Business Analytics vs. Business Intelligence. Part 2 of the blog(series) on business analytics for discussion. ✌ Don’t we already know the approaches?
Previously published:
This is Part 2:
Analytics – an important building block for business success.
Dr. Mischa Seiter aptly summarizes the core of Analytics’ tasks: “The competence to analyze available data in such a way that business management problems can be solved in an evidence-based manner is a central source of lasting competitive advantages for companies … Evidence is understood to mean well-founded, objective insights into a factual situation” (from Business Analytics: How to use data to manage companies, 2nd edition).
This definition for business analytics is not fundamentally different from other definitions and descriptions used for the business intelligence, data warehouse, etc. environment. However, to use the term “old wine in new bottles” here falls short in my view.
Business Analytics vs. Business Intelligence
Both terms are used for similar issues. The difference in the use of the two terms lies mainly in the responsibility for the BI applications.
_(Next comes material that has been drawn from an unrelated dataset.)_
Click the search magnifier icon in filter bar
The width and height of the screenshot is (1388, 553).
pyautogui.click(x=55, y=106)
The organization and especially the operation of BI solutions were only possible satisfactorily with a high level of specialized know-how.
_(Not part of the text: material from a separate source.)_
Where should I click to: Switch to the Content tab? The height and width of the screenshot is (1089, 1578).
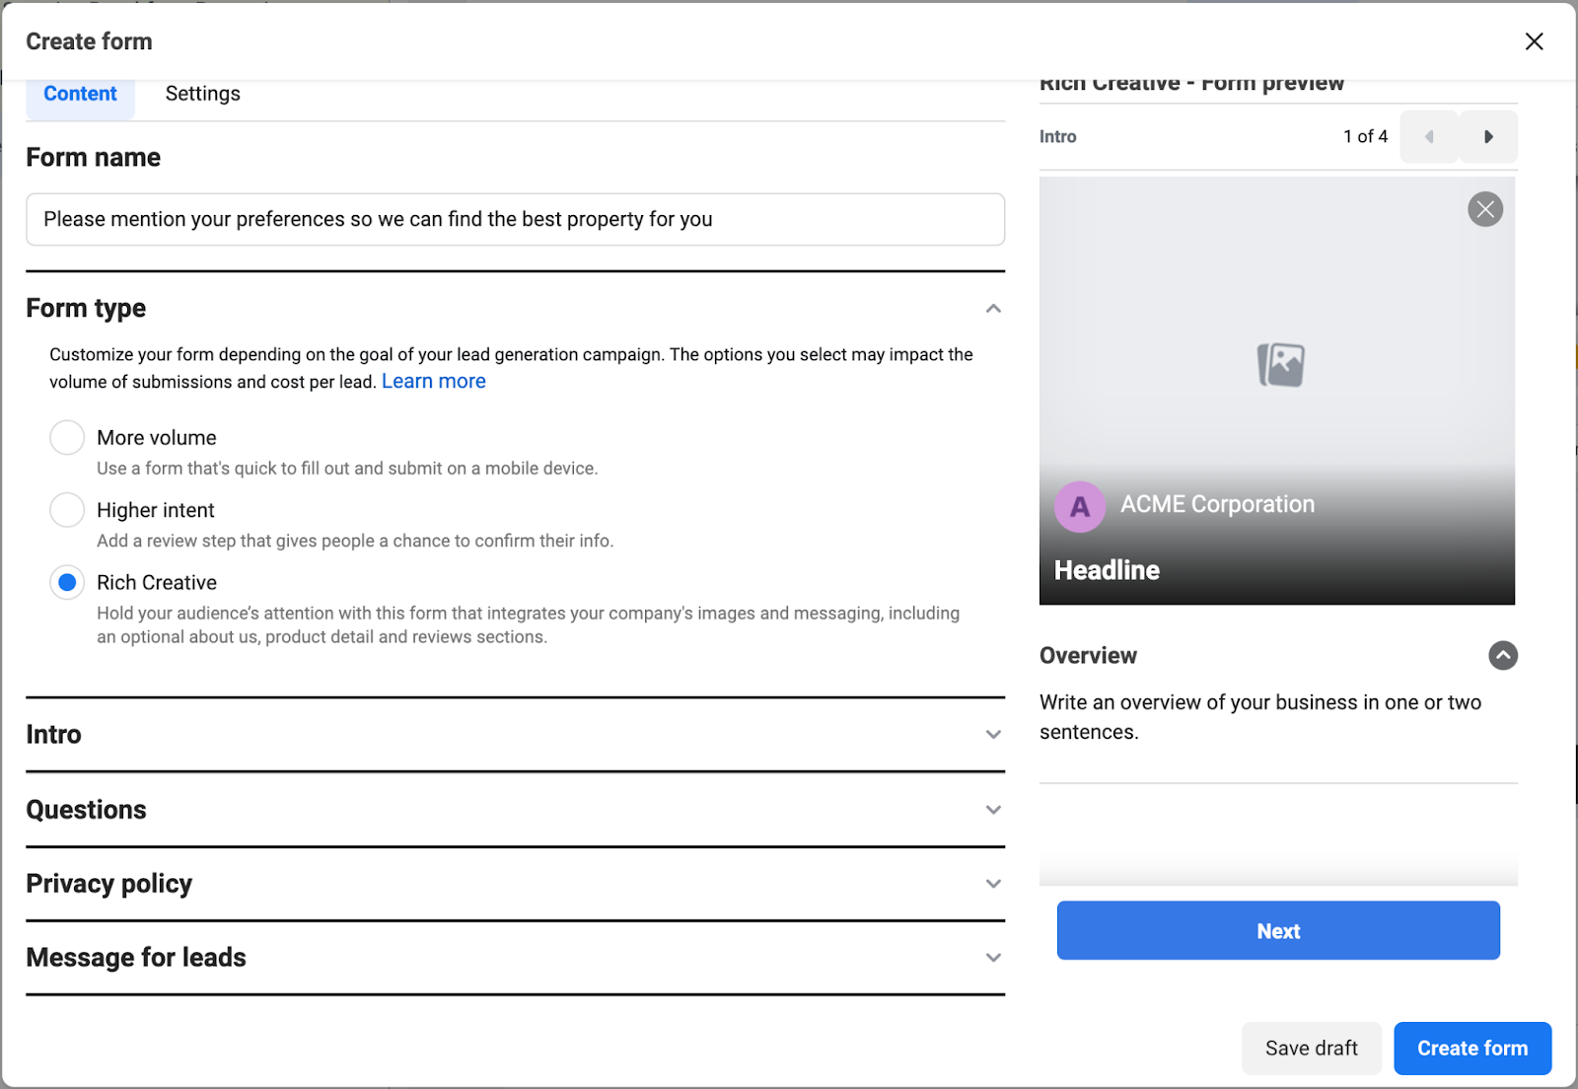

In many companies, this resulted in a responsibility in IT. In conjunction with this, many solutions that are managed under Business Intelligence are characterized by the fact that they are developed very efficiently for their requirement and thus also ensure good and secure operation, but turn out to be very cumbersome with regard to new requirements.
The responsibility for the operation of data analytics solutions leads to the fact that the actual owner (the business) no longer identifies with it and strives for its own solutions. This requires a new term to differentiate from the established solutions and allocate resources to the new ventures.
“Business analytics” literally lends itself to this and shows that something new is needed and also something new is emerging. The following illustration from M. Seiter: Business Analytics: How to use data to manage companies shows the process.
A look at the business analytics process makes it clear that this is not a new topic. The sub-steps are well known to us, but in this context BI applications are moving closer to the business again. This changes the view on technologies and tools significantly.
The Gartner Group has also been actively involved in the re-branding of analytics, although we are already familiar with the issue under the keyword “data warehouse” (2001).
If we look at the variety of solutions in companies, we notice that most of the established solutions are in the area of descriptive analytics. Many BI applications are characterized by the fact that they are stable over a longer period of time. Methods that can be assigned to the area of advanced analytics are practically not used.
The situation is quite different for questions that either do not exist in a stable manner or are very new and require an immediate answer. Anyone who has ever wanted to build a stable database or stable reports for marketing will know how quickly questions in this area can change. Marketing is certainly not alone here, but it offers a very illustrative example.
I recommend combining both approaches. We still have some customers today who start with the data warehouse. There is a lot of data, questions and data preparation that is of lasting value to the company. For these I recommend the Enterprise Data Warehouse. Specialists are still needed for this.
The Enterprise Data Warehouse has evolved into a logical construct. A monolithic block cannot meet the requirements. The efficiency requirements of such a solution will regularly not be able to answer new ad-hoc queries.
To ensure agility even for new questions, we need an addition of a very business-oriented organization. The business must be able to change its own data mart, develop it further, and receive efficient answers to questions that arise spontaneously.